抜粋本文:
平松 「イベント・配信部門」では、将来に映像制作やイベント制作を志す学生が多く、「プレイヤー部門」では純粋にゲームが好きな学生や、ゲームスキルに自信のある学生が多い傾向にあります。どちらにも共通して言える事は「eスポーツに強い関心があること」です。
── 今回、顧問の森田先生から平松さんに対してイベントの共同開催の打診があったかとお聞きしておりますが、共同開催に至った最も大きな理由を教えてください。
平松 OECU eSportsの「イベント・配信部門」は、もともと「学校内」で行なうイベントの要請が多く、私自身、今回のような「一般向けのイベント制作」について強い関心がありました。
部の実績としては勿論のこと、私個人としても実績と成長に繋がるチャンスだと考えています。また、私にとって寝屋川ゲームフェスティバルは、「挑戦の場」としての意味合いも感じています。
── 「挑戦の場」とは、具体的にどういうイメージでしょうか。
平松 私たちはこれまで、対戦格闘ゲーム大会の配信経験が少なく、実績もほとんどありませんでした。今回のイベントでは「road to 戦参」と題された「GUILTY GEAR -STRIVE-」という格闘ゲームのシングルトーナメントの大会を行います。
この大会の優勝者には8月30日、31日に横浜市で開催される「戦参(せんざん)」の出場枠が付与され、関西圏のトッププレイヤーが集まります。また、アークシステムからも公認をされており、イベント当日の配信についても注目されると考えています。
私たちは、これまでにない大型大会配信を担当することになりますので、失敗は許されないという良い意味での緊張感を持って臨んでいて、先ほどもお伝えしたとおり、「挑戦の場」として考えております。

実施する作業:
1 - 寝屋川ゲームフェスティバルをめぐるインタビューから、「部の実績としては勿論のこと、」から「戦参」と題された「GUILTY GEAR -STRIVE-」という格闘ゲームのシングルトーナメントの大会を行います。」までの部分を一字一句変えずに再掲してください。
2 - 寝屋川ゲームフェスティバルをめぐるインタビューで名前が挙がっているイベントや大会の名称を、出てくる順にすべて挙げてください。
3 - 寝屋川ゲームフェスティバルをめぐるインタビューを、最後の発言の後から続けて書いてください。

提供データ:
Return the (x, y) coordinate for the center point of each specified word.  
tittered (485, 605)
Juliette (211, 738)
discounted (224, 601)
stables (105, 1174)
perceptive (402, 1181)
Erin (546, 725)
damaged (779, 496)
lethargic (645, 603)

作業別の出力:
1 -
部の実績としては勿論のこと、私個人としても実績と成長に繋がるチャンスだと考えています。また、私にとって寝屋川ゲームフェスティバルは、「挑戦の場」としての意味合いも感じています。
── 「挑戦の場」とは、具体的にどういうイメージでしょうか。
平松 私たちはこれまで、対戦格闘ゲーム大会の配信経験が少なく、実績もほとんどありませんでした。今回のイベントでは「road to 戦参」と題された「GUILTY GEAR -STRIVE-」という格闘ゲームのシングルトーナメントの大会を行います。

2 -
寝屋川ゲームフェスティバル
road to 戦参
戦参(せんざん)

3 -
── 冷静ながら熱意のあるコメントであると感じます。最後に、今回のイベントについて意気込みを聞かせてください。
平松 まず、イベントの成功を絶対条件として考え、準備を進めています。
寝屋川ゲームフェスティバルが無事成功することで、地元の方に、大阪電気通信大学のことやOECU eSportsを知っていただく機会になれば幸いです。
また、私自身としても、将来に繋がる経験の場として考えています。ひとつひとつの出来事に対して真摯に取り組みます。
みなさまが楽しんでいただけるイベントになるよう、引き続き尽力します。
OECU eSports」顧問 森田さんインタビュー

── 自己紹介をよろしくお願いします。
森田 森田浩司(もりた こうじ)と申します。大学では映像制作やライブ配信に関する授業を担当しており、OECU eSportsには2021年から参画しています。
── このたび、大学から横浜eスポーツ協会の上田さんが学内でゲームイベントを行う事を聞き、森田先生からOECU eSportsもイベントのコラボレーションをおこなうよう、お声がけをいただいたとのことですが、どのようなお気持ちだったのでしょうか。
森田 ひとつの「使命感」を感じて、手を挙げました。本学は、2018年から全学的活動として「esports project(現OECU eSports)」を発足させており、その分野に興味をもった学生が多く在学しています。
また、キャンパス内にインフラ関係が整っており、eスポーツイベントとの親和性も高く、これまで大手ゲームメーカーの関連イベントも開催されており、そこでOECU eSportsもイベントの主軸として関わっていました。
今回のケースについても、お話をお聞きした時点で、「我々が関わらずして、どうする」という想いのもと、協力のお声がけをさせていただきました。
── 森田先生からお声がかかり、正式に横浜eスポーツ協会とOECU eSportsが協力をして、ひとつのイベントを作り上げて行くことになっていると思いますが、プロジェクトが進むにつれ、当初感じていたイメージと乖離はありますでしょうか。
森田 当初描いていたイメージとの乖離はありません。学生たちも想定通りのパフォーマンスを発揮してくれています。
ただ、当たり前ながら全てがスムーズではなく、小さな課題や問題点などが可視化もされております。私は、それらが彼らにとっての「成長の糧」になれば良いと考えています。
── 顧問として森田先生は、今回のプロジェクトにどのように関わっていくとお考えでしょうか。
森田 申し訳ないことに、イベント当日、私はどうしても都合が悪く参加する事が出来ません。よって、準備段階まで、イベント当日に問題なく事が進むよう、責任をもってフォローをさせていただきます。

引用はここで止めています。